4 COMMON HAEMOGLOBIN GENOTYPES: ELECTROPHORESIS METHOD

Haemoglobin Genotype

Identifying a person’s genotype is one of the laboratory’s basic and most important tests. It is one piece of information that cannot be missing in an individual’s medical file.

Also, every human being born or yet to be born, will, at some point in his or her life, determine his or her genotype, not only for blood typing but also for other medical and social issues. It’s important to note that Genotype testing is typically performed on individuals aged two and older to minimise the interference of fetal Haemoglobin (HbF).

Depending on genetics, some Genotypes are more prevalent in certain regions than others. For instance, we see Genotypes like AA, AS, AC, and SS in West Africa.

We will soon discuss the properties that make these individual Genes different and the consequences of their identity. But first, let’s discuss how we can determine a person’s Genome.

Electrophoresis

There are various methods of Genotype determination, but today, we will explore Electrophoresis, a conventional and accessible method.

Here is how it works: Electrophoresis is a technique that separates molecules based on their sizes and charges. When an electric charge is applied, molecules migrate through the medium at different rates based on their sizes and charges. Smaller molecules will naturally migrate faster than larger molecules, and more charged molecules will migrate faster than less charged molecules.

Haemoglobin Electrophoresis

Let’s apply this to our Genotyping.

Haemoglobin is the protein that is analysed in the determination of a person’s genotype. Haemoglobin is the protein found in human red blood cells responsible for carrying the oxygen in red blood cells, from the lungs to the tissues.

Structural compositions of Haemoglobin

Different structural compositions of Haemoglobin translate to different morphologies of red cells in a thin film.

• Haemoglobin A (Hb A): this is the most common type of haemoglobin found in the human red cells.

 

• Haemoglobin S (Hb S): it is a variant of the normal Hb A protein. Here, a single nucleotide substitution happens in the beta globin gene, where Valine replaces Glutamic acid at the amino acid position. Because of this an abnormal Hb S tetramer is formed, that under certain conditions such a s low oxygen levels, the red cells form sickled shape. And hence reducing their capacity to carry oxygen.

• Haemoglobin C (Hb C): this is also a mutation in the beta-globin gene, but it is Lysine that substitutes Glutamic acid at the 6th amino acid position.

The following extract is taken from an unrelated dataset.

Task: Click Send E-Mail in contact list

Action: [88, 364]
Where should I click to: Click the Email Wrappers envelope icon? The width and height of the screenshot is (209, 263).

Unlike Hb S, Hb C molecules do not sickle rather they form crystals with the red cells.

 

 

Health Implications of Abnormal Haemoglobin

Both haemoglobin S and haemoglobin C can lead to health problems, but the clinical manifestations of sickle cell disease and haemoglobin C disease are different.

Individuals with sickle cell disease experience pain crises, anaemia, splenomegaly and organ damage due to the sickling of red blood cells.

Individuals with haemoglobin C disease may have milder symptoms, such as anaemia and splenomegaly.

 

Common Haemoglobin Genotypes and Their Electrophoretic Migration

• AA: This genotype is considered normal and produces only normal Hb A. Hb A migrates to a specific position on the electrophoresis paper faster than the other Hb. It forms only one band as it is homozygote.
• AS: This genotype indicates the sickle cell trait. Individuals with the AS genotype produce both normal Hb A and abnormal Hb S. Hb S migrates more slowly than Hb A  which is faster. both forms two bands on the paper.
• AC: This genotype is less common and is associated with a milder form of sickle cell disease. Individuals with the AC genotype produce normal Hb A and abnormal Hb C. Hb C migrates at a relatively slower rate than both Hb A and Hb S. though two bands are formed, they are much wider apart thab AS genotype as seen in the image.
• SS: This genotype indicates sickle cell disease. Individuals with the SS genotype produce only abnormal Hb S, which migrates more slowly than normal Hb A. while this also has a single band, it does not get to the point as A as shown in the image.

There are other genetic assortments like CC and SC, though they are rare, they pose health challenges as pertaining to their Haemoglobin class.

It is important therefore, for the Laboratory scientists performing these investigations using electrophoretic method, to run each sample batch with control samples (known genotypes). This will avoid the common mistakes associated with HB Genotyping.